There’s something quietly powerful about a film that doesn’t beg for your attention. Thudarum, directed by Tharun Moorthy, isn’t trying to be loud. It doesn’t explode with plot twists or shout with background scores. Instead, it breathes. It lingers. It invites you in.

At the center of this stillness is Mohanlal, playing Shanmughan—a humble taxi driver from Ranni, known lovingly as “Benz.” Not because he owns a luxury car, but because he drives a lovingly preserved vintage Ambassador. Like the car, Shanmughan is solid, graceful, and full of unspoken stories. That small detail says everything without ever spelling it out.

And then there’s George.

If Shanmughan is a smoulder waiting to flare, George is ice in human form. Played with unnerving calm by newcomer Prakash Varma, George is the kind of villain who never yells. He doesn’t need to. His stillness is menacing. His smile? It chills the spine. Every time he appears on screen, the temperature drops just a bit.
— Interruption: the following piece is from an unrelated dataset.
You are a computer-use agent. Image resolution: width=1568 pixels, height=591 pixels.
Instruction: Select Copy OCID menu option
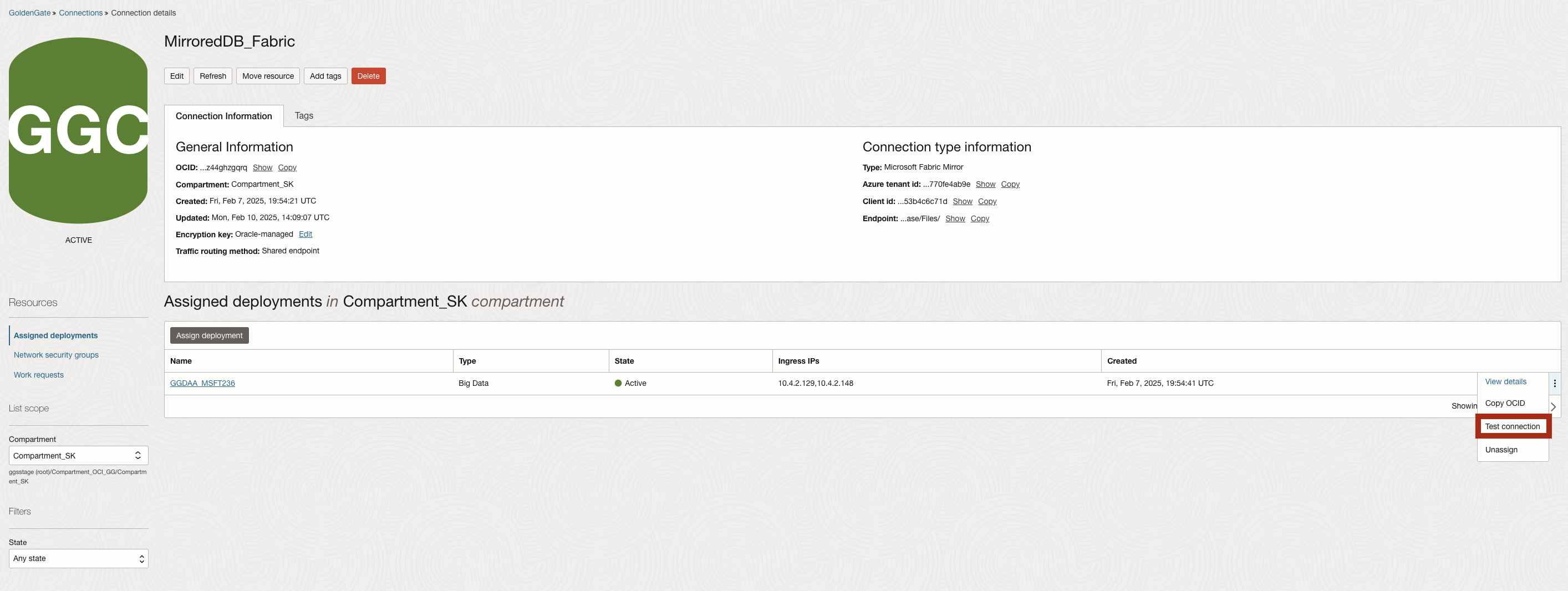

The plot—on paper—is familiar: guilt, justice, a slow-burning sense of revenge. But in Tharun Moorthy’s hands, it becomes something far more personal. This isn’t just a story being told; it’s one being remembered.

What truly stands out is how the film weaves in nostalgia. Old Malayalam songs aren’t just there for aesthetic—they carry memory. They haunt. They heal. They act as bookmarks in Shanmughan’s emotional journey. For older audiences, these tunes will hit like waves of memory; for younger ones, they may spark curiosity.

Visually, Thudarum is pure mood. The sleepy lanes of Ranni, the warm glow of late afternoons, the shadowy corners of quiet homes—everything is framed with purpose by cinematographer Shaji Kumar. And Jakes Bejoy’s background score? It whispers, it doesn’t scream. It holds the film’s emotional weight without ever tipping the balance.

This isn’t a film for those looking for speed. Thudarum walks. Slowly. But that’s exactly the point.

You’re meant to feel the silence. To sit with the characters. To live in their moments.

Watch it for Mohanlal’s haunting restraint.
Watch it for George’s bone-deep chill.
Watch it because every old song carries a ghost.
And because Malayalam cinema, at its best, doesn’t shout. It whispers—and that whisper can be thunderous.

P.S. If this really is Prakash Varma’s debut, we’ve just met one of the most chilling new faces in Malayalam cinema. What a start.